Abu Dhabi, UAEThursday 2 July 2020

'These are unprecedented times': students use art to express emotions felt during pandemic

'I wanted the theme to be open to interpretation, so students could express what they were going through,' says art teacher Wafaa Mohamed

A self-portrait by Mark Abdel Malak shows the fourth-year pupil with his mouth agape, shouting “let me out” in a spiked speech bubble. Half of his face is concealed behind a tie-dye-like swirl of colours, each with a word that is indicative of the times.

“Stay home” in red, “bored” in yellow, “distancing” in purple and “virus” written in the green and grey stream, complete with sketches of the Covid-19 virus structure.

The work seems to reflect on the emotions that Abdel Malek, and other students, are facing amid the coronavirus pandemic.
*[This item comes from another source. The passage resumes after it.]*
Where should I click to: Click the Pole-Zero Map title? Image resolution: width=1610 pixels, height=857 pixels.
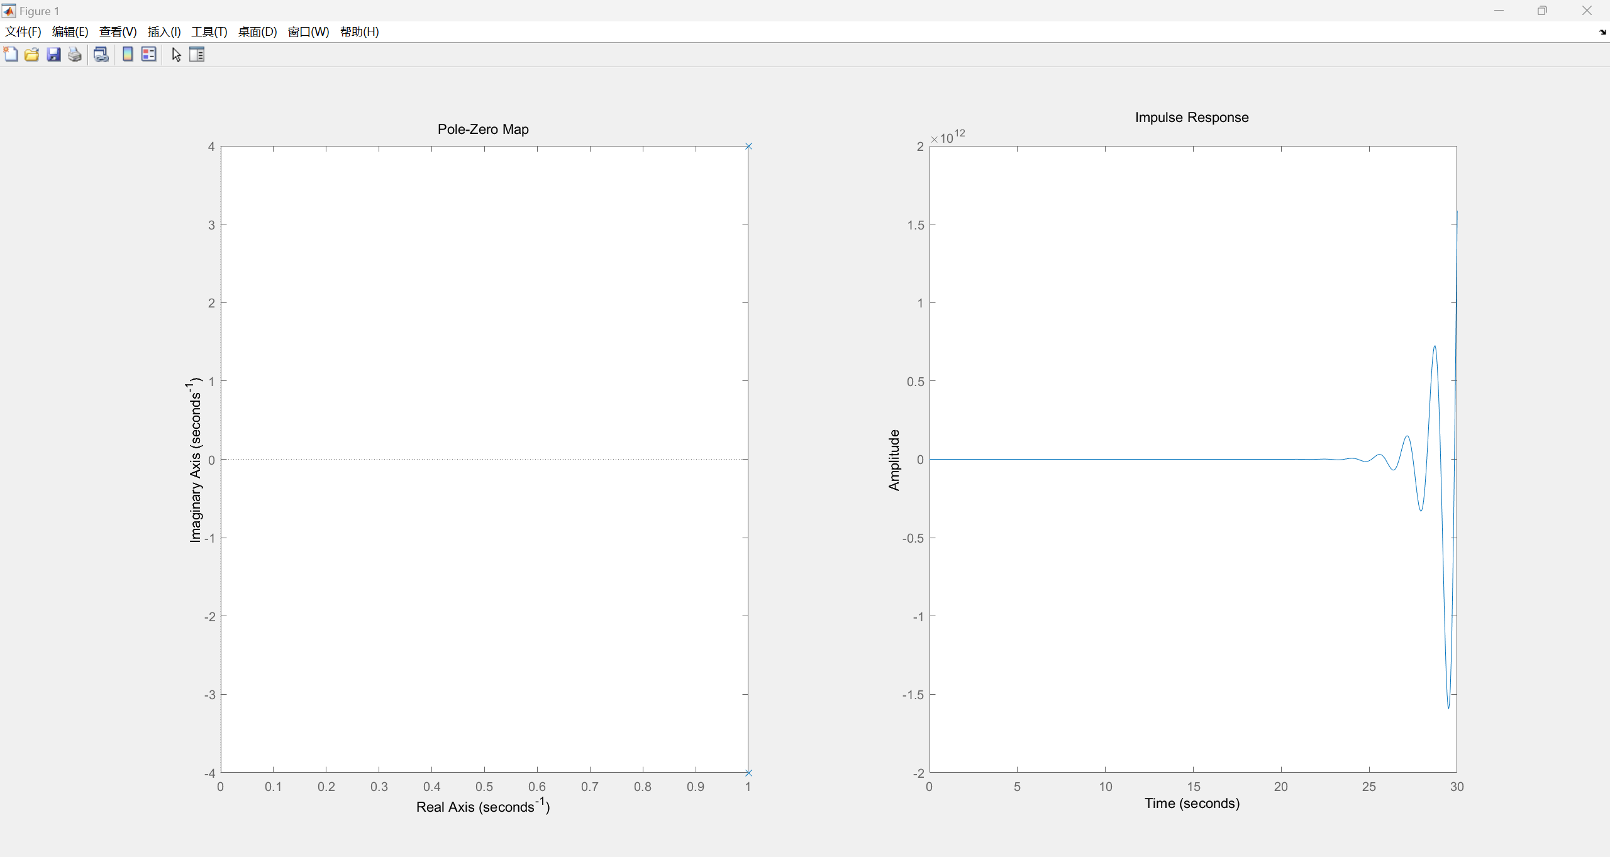[x=483, y=130]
Mark Abdel Malak, Grade 4, Raffles World Academy. Courtesy: Wafaa Mohamed 
Mark Abdel Malak, Grade 4, Raffles World Academy. Courtesy: Wafaa Mohamed 

Abdel Malak, a student at Raffles International School, is one of 314 students whose artworks are being shown in an online exhibition by the Innoventures Education Group.

The show, which launched on Sunday, June 28, comes after an art competition that the Innoventures Education Group held across its five schools in the UAE. The annual competition, which carried out its sixth iteration this year, was held under the theme Journeys.

“Initially, the competition was going to be held under the Expo 2020 theme,” says Wafaa Mohamed, an art teacher at Raffles International School.

As the coronavirus pandemic took hold – and the Dubai Expo was pushed to 2021 – Mohamed says the theme was changed to reflect the circumstances.

Wafaa Mohamed has been an art teacher at the Raffles International School since 2008. Wafaa Mohamed 
Wafaa Mohamed has been an art teacher at Raffles International School since 2008. Courtesy Wafaa Mohamed

“I wanted the theme to be open to interpretation, so students could express what they were going through. These are unprecedented times and they bring unique challenges, whether related to health, education or family.”

In the competition call, students were asked to reflect on a story of change and development. “Whether it’s your journey or that of someone close to you, whether it’s a journey of healing, success, evolving or empowerment. Each journey has a special significance that adds to your experiences and values.”

Another work in the exhibition is Morning Walk Journey by Aarish Kulaye, a second-year pupil at Raffles International School. It shows the walk Kulaye takes around his neighbourhood in the mornings, with triangular and lollipop-shaped trees, cheerful cats and a large droopy-eyed bird looking languidly across at a smiling sun.

Aarish Kulaye, Grade two, Raffles International School.  Courtesy: Wafaa Mohamed 
Aarish Kulaye, Grade two, Raffles International School.  Courtesy: Wafaa Mohamed 

The artwork is charming and imaginative, and it won Kulaye first place in the competition’s 2D category. The contest included three other categories, including 3D, photography and video art.

“Students from grades one to 13 took part in the competition,” Mohamed says. “We first held online workshops for two weeks in March, where we elaborated on the theme and helped students find materials to work with.”

As going out for art supplies was not possible, especially in the first few weeks of the pandemic, owing to strict restrictions put in place to prevent the spread of the virus, Mohamed says she advised pupils to work with whatever they could find at home.

“From markers to coffee beans and even ketchup,” she says. “The goal was to have them creatively express themselves.”

Pupils were then given a few months to work on their projects before submitting them earlier this month.

“We sat down to sort everything out and then held an online meeting on June 20, in which judges discussed the works for more than five hours and picked out the winners.”

The winning artworks were selected by a five-person jury that included established artists from Egypt, Sudan, Germany, Saudi Arabia and India.

“They each picked out their top three works and then also two others for Judges’ Awards, which are works that didn’t make it to the top three but deserved recognition anyway,” Mohamed says.